| GIVEN PASSAGE |

──────────────────────────────

American Friends of Yad Eliezer/B’ezri is well known as one of the most reliable Jewish charities to donate to, dedicatedly working to carry out countless acts of chesed through our diverse programs. (Thank you, wonderful donors!)
Those who know us know that our most common types of assistance come in forms that include food support (during the year, for holidays and for babies), help for bar mitzvahs and weddings, assistance for single mothers and Almanos, job training, electricity and winter warmth support and others. So many different programs under one roof!
We often get feedback from recipients and the gabbei tzedaka that help us coordinate those programs in cities throughout the country. When we heard from one of them a few days ago, thanking us for helping a needy family in his community we were happy, of course. But as we continued to read his letter, we discovered we had helped them in an especially unique way, one we don’t hear that often-but one that had a vital result: the rebuilding of a family.
I wanted to tell you about a story that happened in our kehilla.
Rav R. and his wife live in our neighborhood. They have several children and were unfortunately separated for months. Many tried to help them work out their issues so they could get back together but after a while, people gave up.
It was suggested to Rav R. that he and his wife go to counselling. He was discouraged, though; he felt nothing could really help them. And besides, he already had a hard time financially and struggled to get by every day. He had no money for therapy and he didn’t want to borrow (again!) from his family. They had already helped him many times.
Around Chanukah time, Rav R. heard that B’ezri was providing support for single parents and those who were separated. Rav R. decided to apply for help, too, and thankfully, he was assisted.
After some thought Rav R. decided to use the funds for something he badly needed but couldn’t afford: therapy - so he could give it - and his marriage - a chance. He and his wife started counselling and found it to be very helpful. Rav R.’s family noticed his enthusiasm and they contributed to the costs, too.
Just last week, I received a slice of cake from Rav R.’s father. I asked him, ‘To what do I owe this honor?’ He happily told me ‘My son and his wife are back together! It’s like the Chuppah day for us!’
And just this morning I saw, with my own eyes, the happy couple taking their son to school. If only I had a camera to capture the moment!”

──────────────────────────────

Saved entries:
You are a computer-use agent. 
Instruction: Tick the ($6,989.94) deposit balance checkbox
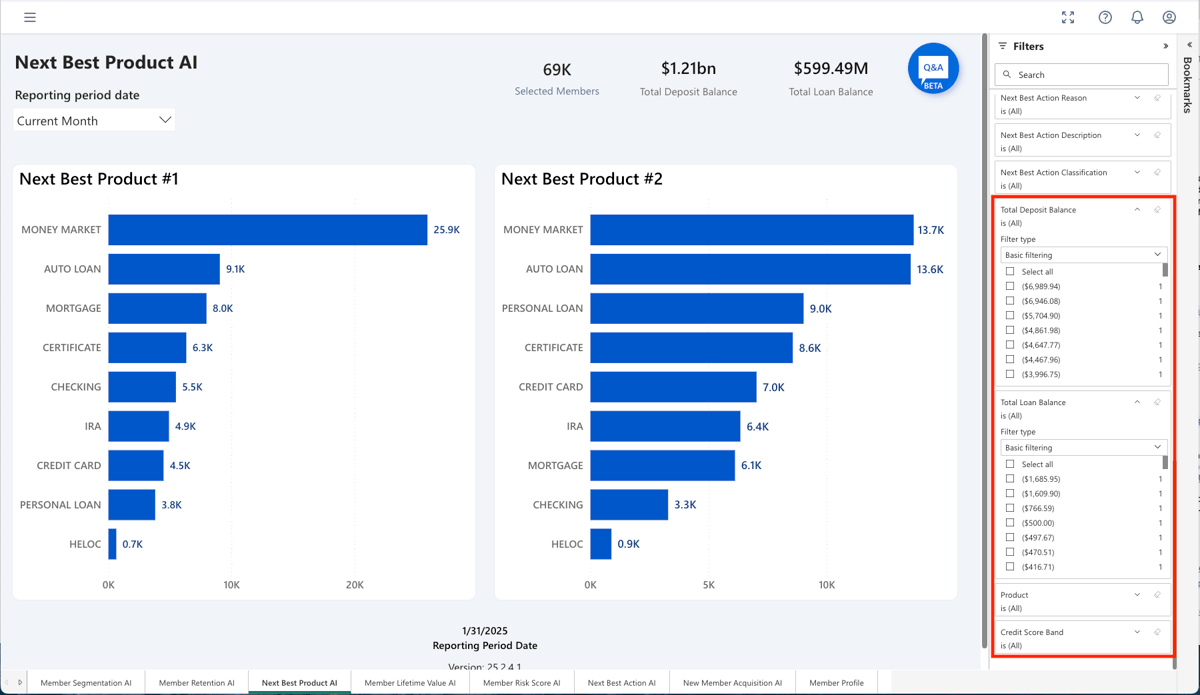(1010, 286)
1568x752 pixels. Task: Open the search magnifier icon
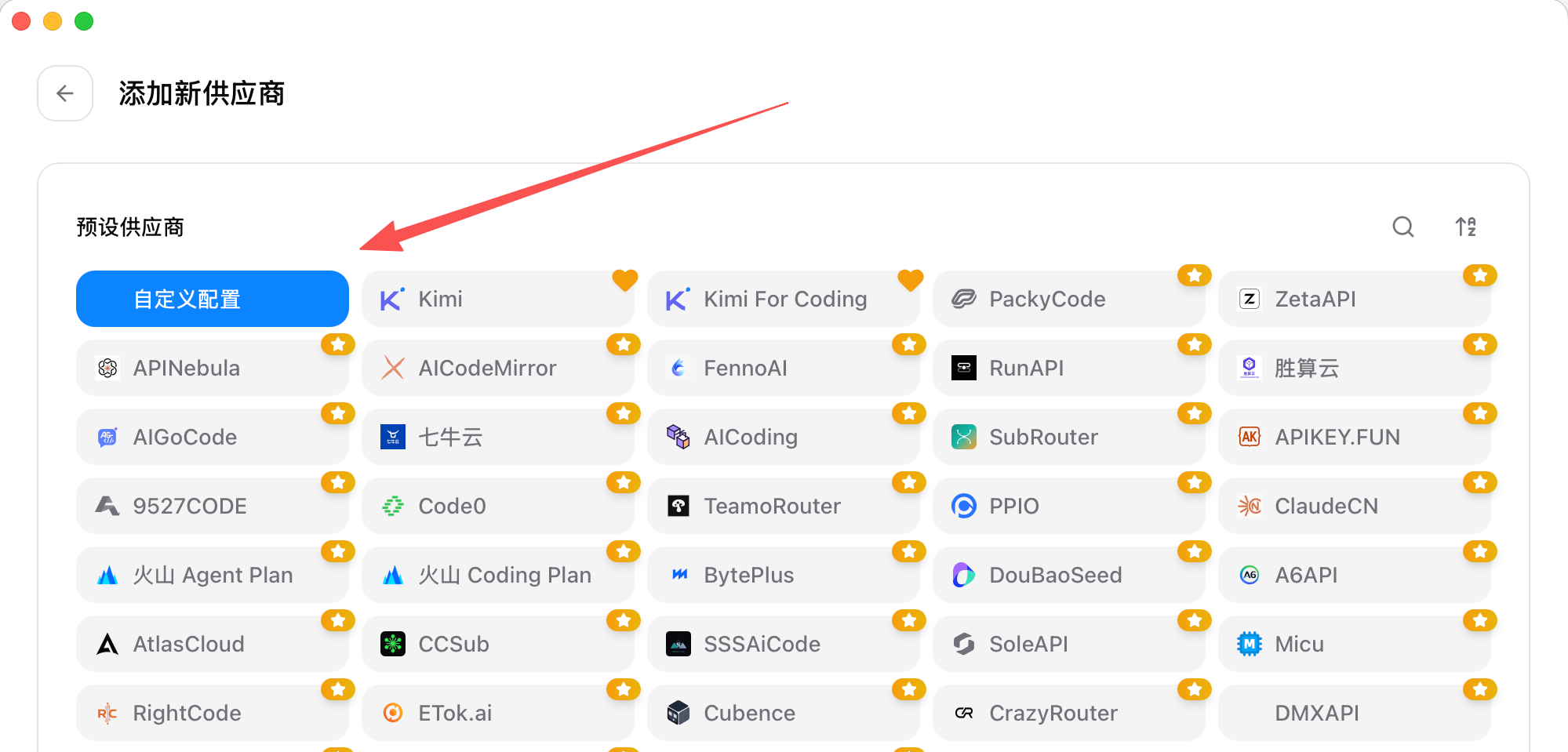coord(1403,227)
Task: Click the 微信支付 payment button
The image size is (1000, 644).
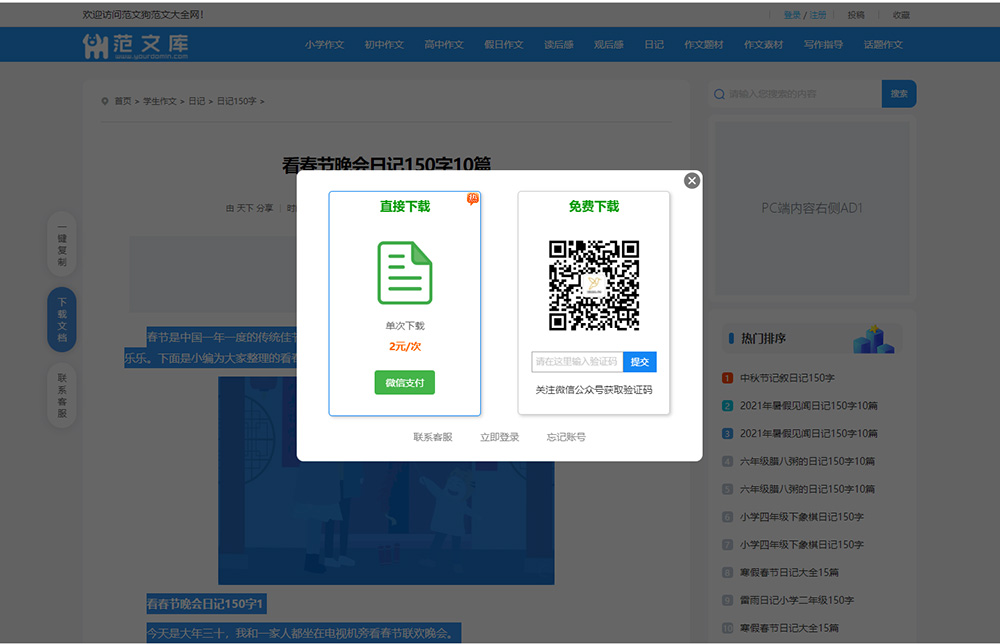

──────────────────────────────

| TASKS |
A – Reproduce the passage about the Yad Eliezer/B’ezri charity above, starting at "Rav R. and his" and ending at "people gave up.".
B – In the passage about the Yad Eliezer/B’ezri charity, what did Rav R. decide to use the funds he received for?

| SOLUTIONS IN ORDER |
A –
Rav R. and his wife live in our neighborhood. They have several children and were unfortunately separated for months. Many tried to help them work out their issues so they could get back together but after a while, people gave up.

B – Therapy, to give his marriage a chance.